[PATCH v2] drm/amdgpu: Update usage for bad page threshold
Zhou1, Tao
Tao.Zhou1 at amd.com
Wed Jan 22 11:40:30 UTC 2025
[AMD Official Use Only - AMD Internal Distribution Only]
Reviewed-by: Tao Zhou <tao.zhou1 at amd.com>
> -----Original Message-----
> From: Zhang, Hawking <Hawking.Zhang at amd.com>
> Sent: Wednesday, January 22, 2025 7:38 PM
> To: amd-gfx at lists.freedesktop.org; Zhou1, Tao <Tao.Zhou1 at amd.com>
> Cc: Zhang, Hawking <Hawking.Zhang at amd.com>
> Subject: [PATCH v2] drm/amdgpu: Update usage for bad page threshold
>
> The driver's behavior varies based on
> the configuration of amdgpu_bad_page_threshold setting
>
> Signed-off-by: Hawking Zhang <Hawking.Zhang at amd.com>
> ---
> drivers/gpu/drm/amd/amdgpu/amdgpu_drv.c | 2 +-
> drivers/gpu/drm/amd/amdgpu/amdgpu_ras.c | 54 ++++++++++---------
> drivers/gpu/drm/amd/amdgpu/amdgpu_ras.h | 2 +-
> .../gpu/drm/amd/amdgpu/amdgpu_ras_eeprom.c | 41 +++++++-------
> 4 files changed, 53 insertions(+), 46 deletions(-)
>
> diff --git a/drivers/gpu/drm/amd/amdgpu/amdgpu_drv.c
> b/drivers/gpu/drm/amd/amdgpu/amdgpu_drv.c
> index 99d884e6763a..87ea2e2a062f 100644
> --- a/drivers/gpu/drm/amd/amdgpu/amdgpu_drv.c
> +++ b/drivers/gpu/drm/amd/amdgpu/amdgpu_drv.c
> @@ -983,7 +983,7 @@ module_param_named(reset_method,
> amdgpu_reset_method, int, 0644);
> * result in the GPU entering bad status when the number of total
> * faulty pages by ECC exceeds the threshold value.
> */
> -MODULE_PARM_DESC(bad_page_threshold, "Bad page threshold(-1 = ignore
> threshold (default value), 0 = disable bad page retirement, -2 = driver sets
> threshold)");
> +MODULE_PARM_DESC(bad_page_threshold, "Bad page threshold(-1 = ignore
> +threshold (default value), 0 = disable bad page retirement, -2 =
> +threshold determined by a formula, 0 < threshold < max records,
> +user-defined threshold)");
> module_param_named(bad_page_threshold, amdgpu_bad_page_threshold, int,
> 0444);
>
> MODULE_PARM_DESC(num_kcq, "number of kernel compute queue user want to
> setup (8 if set to greater than 8 or less than 0, only affect gfx 8+)"); diff --git
> a/drivers/gpu/drm/amd/amdgpu/amdgpu_ras.c
> b/drivers/gpu/drm/amd/amdgpu/amdgpu_ras.c
> index 960476e6124b..5676ffe5c43a 100644
> --- a/drivers/gpu/drm/amd/amdgpu/amdgpu_ras.c
> +++ b/drivers/gpu/drm/amd/amdgpu/amdgpu_ras.c
> @@ -3071,35 +3071,35 @@ static void amdgpu_ras_validate_threshold(struct
> amdgpu_device *adev,
> struct amdgpu_ras *con = amdgpu_ras_get_context(adev);
>
> /*
> - * Justification of value bad_page_cnt_threshold in ras structure
> + * amdgpu_bad_page_threshold is used to config
> + * the threshold for the number of bad pages.
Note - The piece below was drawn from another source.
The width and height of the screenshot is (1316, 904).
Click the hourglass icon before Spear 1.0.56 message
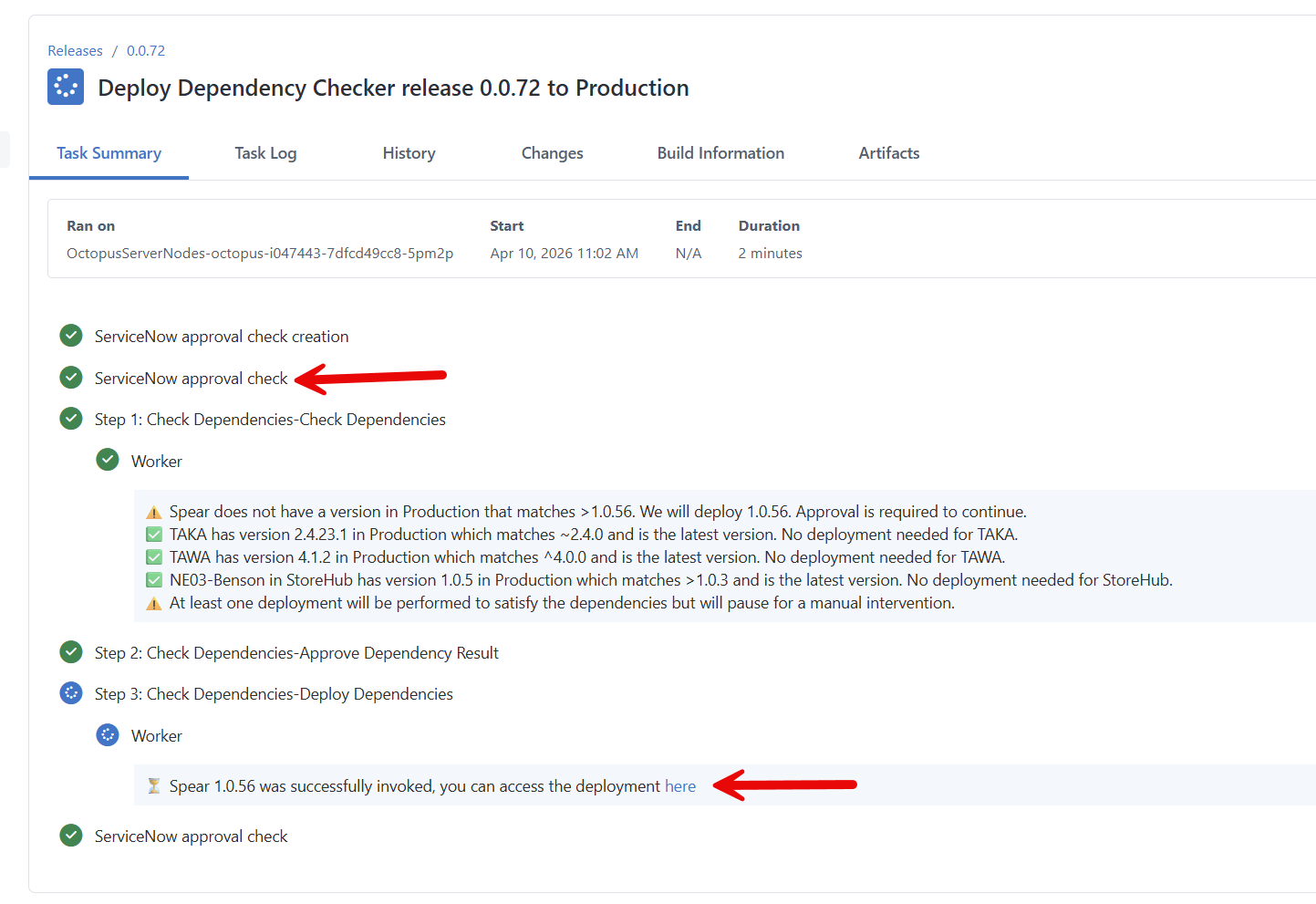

> + * -1: Threshold is set to default value
> + * Driver will issue a warning message when threshold is reached
> + * and continue runtime services.
> + * 0: Disable bad page retirement
> + * Driver will not retire bad pages
> + * which is intended for debugging purpose.
> + * -2: Threshold is determined by a formula
> + * that assumes 1 bad page per 100M of local memory.
> + * Driver will continue runtime services when threhold is reached.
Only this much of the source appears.